The Calabat has figured out that the laptop closes, and so he wanders into my office: "Mommy? Close? [pleading look]" He's mastered inducing guilt. Great.
My son has figured out exactly the wrong way to pronounce "horror".
My son calls hangers "hookers".
120 AIMHMHB, At at an age when I probably should have known better, I brightly informed my mother that you knew a house was a Horror House because of the red light out front. The hazards of the being the youngest in the neighborhood gang of boys.
Parsimon, silpat washes up great.
115: J. McQ, seriously? I really do have no use for baking cocoa -- just not a baker. The canister is opened, though; I inherited the entire pantry from acquaintances who were moving cross-country and didn't want to lug their cardamom pods and sesame seeds and japanese tea and, well, cocoa powder with them, so the stuff is already opened. If that's unobjectionable, sure.
125: Sure, why not? It would definitely get used.
Maybe you could use it to invent a new product for Taco Bell: the Doritos Cocoa Tacos.
126: email coming your way.
124: Thanks, on the silpat thingy, TJ. That may be my holiday gift to myself. I seem to trash baking sheets after about a year, and get tired of having to buy new ones. Um. Washable by hand, though? I am sans dishwasher.
Parsimon, I often wash mine by hand. Seems fine.
Great. Youtube features a number of videos of people making a huge gooey mess on their Silpats, with no ill-effects, so I'm in.
I don't suppose anyone knows whether farro pasta is disgusting or not. Another item from the inherited pantry.
Speaking of pay that could be better, despite receiving a very politely worded equivalent of Shaykh ibn Corleone's offer, I'm going to go ahead and accept it. I'll renegotiate at a later time.
I'm feeling very giddy and lightheaded about this and everything I need to do in the interim so I think I'm just going to head off to see some old Jean Grémillon films now.
Thanks to all who gave advice in the "Immigrants" thread and elsewhere. Woohoo!
Yay, Barry! Also, I think Heebie should just send Ace over to my house for a few days (weeks, years...). I'll take her until she starts asking "Why?" all the time.
Official congrats, Barry! Glad it worked out, even if the pay increase part didn't.

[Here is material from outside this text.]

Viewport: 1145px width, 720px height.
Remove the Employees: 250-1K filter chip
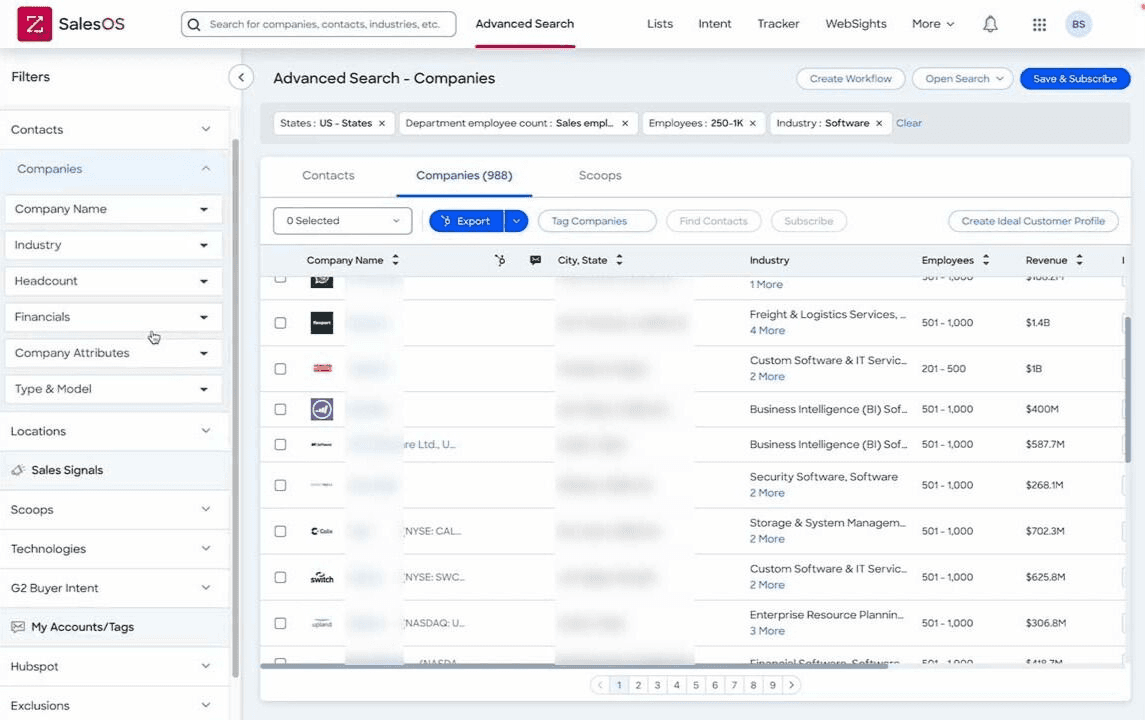click(752, 123)
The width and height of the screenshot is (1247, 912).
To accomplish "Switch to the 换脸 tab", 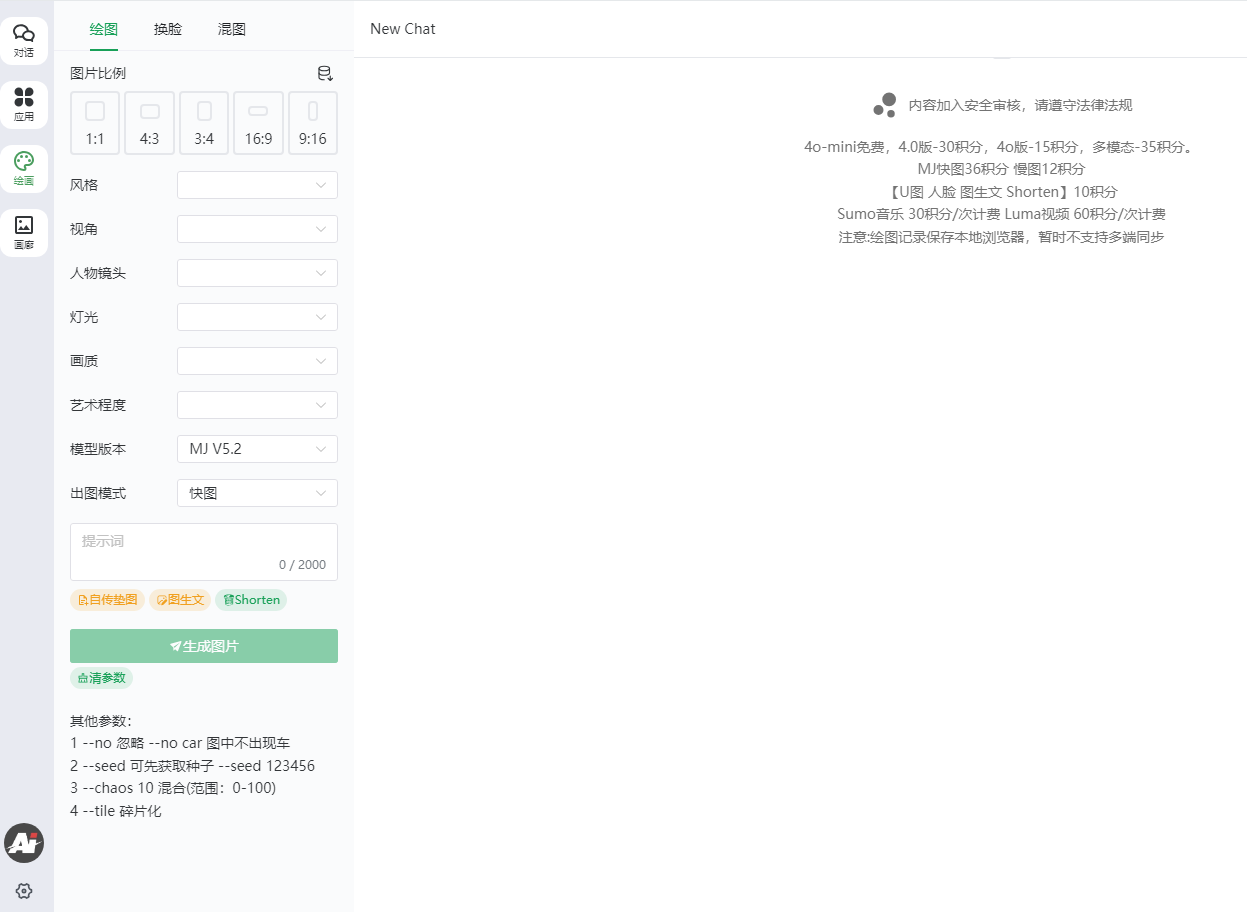I will coord(168,29).
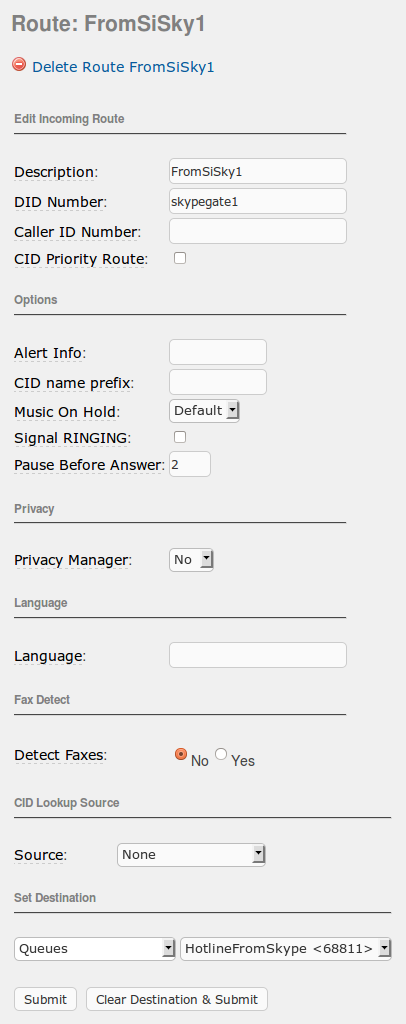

Yay Barry! Hopefully you can enjoy being done with negotiations (even though you didn't get everything you wanted), and just focusing on the job (and the move).
Thanks everyone.
(I don't suppose anyone has ever had experience shipping quantities of books overseas? Heebie can ship Ace to J, Robot's place. )
I shipped boxes of books from PL to the US using media mail/book rate. They took a couple of months, but it was much cheaper than anything else I could think of, and I got them all back in the end.
Anyone know about mailing things through diplomatic "pouches"?
Congratulations, Barry! Now you'll be 3 hours ahead of the British and Irish contingent so you can entertain us until the New Yorkers wake up.
re: 119.last
xelA uses 'No like!' and 'No more' liberally for that sort of thing.
'Daddy, no like! No like!'*
[e.g. I'm making his milk, which he wants, but I'm not doing it in exactly the right way, or with him on my hip, or something.]
He doesn't close the laptop, but he did for a while think that the mouse pointer was a fly, which he had to kill.
Congratulations, Barry! Now you'll be 3 hours ahead of the British and Irish contingent so you can entertain us until the New Yorkers wake up.
Unfogged is the greatest!
Hasten to comment! Hasten to the Mineshaft!
Commenting is better than sleep!
New Yorkers don't sleep. They loll in their opium dens.
143 is indeed great. An alternate version appends: Ogged is the co-founder of the blog!
I shipped books book rate from Morocco to the US, some 65 or so boxes, maybe about 12 or 15 kg each, I forget. I do remember thinking at the time that I was shipping about a ton of books.
Alternative slogan:
A*E*I*O*U
ANEBULOSUS EXTENDITUR IN ORBEM UNIVERSUM.